■ **Activity**
Return the following from the records below: each line, word for word, starting with the line that contains "Switch to the 通道 tab" and going on through the line that contains "Task: Select the Development server host chip", with nothing outside that range.

■ **Extracted data**
┌──

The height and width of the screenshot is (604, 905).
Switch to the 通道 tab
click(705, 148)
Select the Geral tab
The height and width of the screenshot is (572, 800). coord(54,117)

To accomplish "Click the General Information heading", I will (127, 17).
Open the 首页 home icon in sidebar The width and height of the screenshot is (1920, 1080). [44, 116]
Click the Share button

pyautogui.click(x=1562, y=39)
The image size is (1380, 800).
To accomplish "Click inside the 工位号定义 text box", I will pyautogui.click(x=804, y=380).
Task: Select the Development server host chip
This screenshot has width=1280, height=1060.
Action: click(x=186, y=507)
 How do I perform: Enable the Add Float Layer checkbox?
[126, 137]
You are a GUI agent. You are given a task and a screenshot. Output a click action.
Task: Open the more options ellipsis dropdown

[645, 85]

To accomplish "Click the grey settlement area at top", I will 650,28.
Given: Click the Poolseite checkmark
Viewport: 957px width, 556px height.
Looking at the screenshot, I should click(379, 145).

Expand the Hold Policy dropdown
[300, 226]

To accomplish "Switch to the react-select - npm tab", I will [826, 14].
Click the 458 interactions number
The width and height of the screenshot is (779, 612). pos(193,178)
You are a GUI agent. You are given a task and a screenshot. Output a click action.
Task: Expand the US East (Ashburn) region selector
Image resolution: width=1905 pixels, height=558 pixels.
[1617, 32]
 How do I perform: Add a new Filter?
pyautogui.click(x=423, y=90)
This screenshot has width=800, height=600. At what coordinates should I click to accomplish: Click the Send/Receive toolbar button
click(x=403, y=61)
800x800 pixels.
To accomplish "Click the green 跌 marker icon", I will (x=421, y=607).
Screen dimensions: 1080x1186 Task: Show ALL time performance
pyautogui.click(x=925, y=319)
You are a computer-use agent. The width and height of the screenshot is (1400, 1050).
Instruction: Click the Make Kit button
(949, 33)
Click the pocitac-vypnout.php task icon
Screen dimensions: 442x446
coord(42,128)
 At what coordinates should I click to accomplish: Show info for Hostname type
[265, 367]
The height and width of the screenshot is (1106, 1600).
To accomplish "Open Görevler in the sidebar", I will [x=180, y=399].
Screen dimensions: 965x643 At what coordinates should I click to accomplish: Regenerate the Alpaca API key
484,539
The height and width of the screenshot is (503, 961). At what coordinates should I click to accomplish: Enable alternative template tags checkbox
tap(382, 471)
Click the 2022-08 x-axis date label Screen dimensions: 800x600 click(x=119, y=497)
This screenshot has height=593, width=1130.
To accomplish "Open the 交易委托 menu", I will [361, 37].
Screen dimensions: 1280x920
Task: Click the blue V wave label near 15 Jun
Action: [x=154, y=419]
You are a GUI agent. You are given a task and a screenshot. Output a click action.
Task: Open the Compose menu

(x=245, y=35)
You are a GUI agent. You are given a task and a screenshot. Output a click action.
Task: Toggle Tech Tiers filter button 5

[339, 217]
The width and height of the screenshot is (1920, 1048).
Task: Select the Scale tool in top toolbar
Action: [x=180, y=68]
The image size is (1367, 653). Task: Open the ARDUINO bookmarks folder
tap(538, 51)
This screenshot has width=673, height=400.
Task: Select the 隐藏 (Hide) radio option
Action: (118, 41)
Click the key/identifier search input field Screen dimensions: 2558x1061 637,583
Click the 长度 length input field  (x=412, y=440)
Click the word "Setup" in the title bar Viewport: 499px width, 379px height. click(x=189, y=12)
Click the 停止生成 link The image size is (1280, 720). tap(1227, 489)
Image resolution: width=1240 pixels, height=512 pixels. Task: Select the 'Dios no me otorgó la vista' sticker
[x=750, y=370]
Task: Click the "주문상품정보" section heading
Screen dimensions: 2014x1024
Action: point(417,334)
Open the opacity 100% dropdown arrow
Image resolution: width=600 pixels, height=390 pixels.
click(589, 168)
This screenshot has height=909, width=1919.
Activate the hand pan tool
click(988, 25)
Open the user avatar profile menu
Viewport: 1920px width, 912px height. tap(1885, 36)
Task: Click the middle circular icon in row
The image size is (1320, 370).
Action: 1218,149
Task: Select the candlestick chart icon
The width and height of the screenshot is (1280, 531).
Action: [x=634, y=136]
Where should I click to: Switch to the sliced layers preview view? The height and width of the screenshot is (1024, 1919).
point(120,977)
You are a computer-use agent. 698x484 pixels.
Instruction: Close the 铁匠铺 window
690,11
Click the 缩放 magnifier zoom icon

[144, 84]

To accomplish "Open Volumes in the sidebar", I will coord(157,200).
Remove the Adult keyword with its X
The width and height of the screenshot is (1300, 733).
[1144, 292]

└──

■ **Answer section**
Switch to the 通道 tab
click(705, 148)
Select the Geral tab
The height and width of the screenshot is (572, 800). coord(54,117)

To accomplish "Click the General Information heading", I will (127, 17).
Open the 首页 home icon in sidebar The width and height of the screenshot is (1920, 1080). [44, 116]
Click the Share button

pyautogui.click(x=1562, y=39)
The image size is (1380, 800).
To accomplish "Click inside the 工位号定义 text box", I will pyautogui.click(x=804, y=380).
Task: Select the Development server host chip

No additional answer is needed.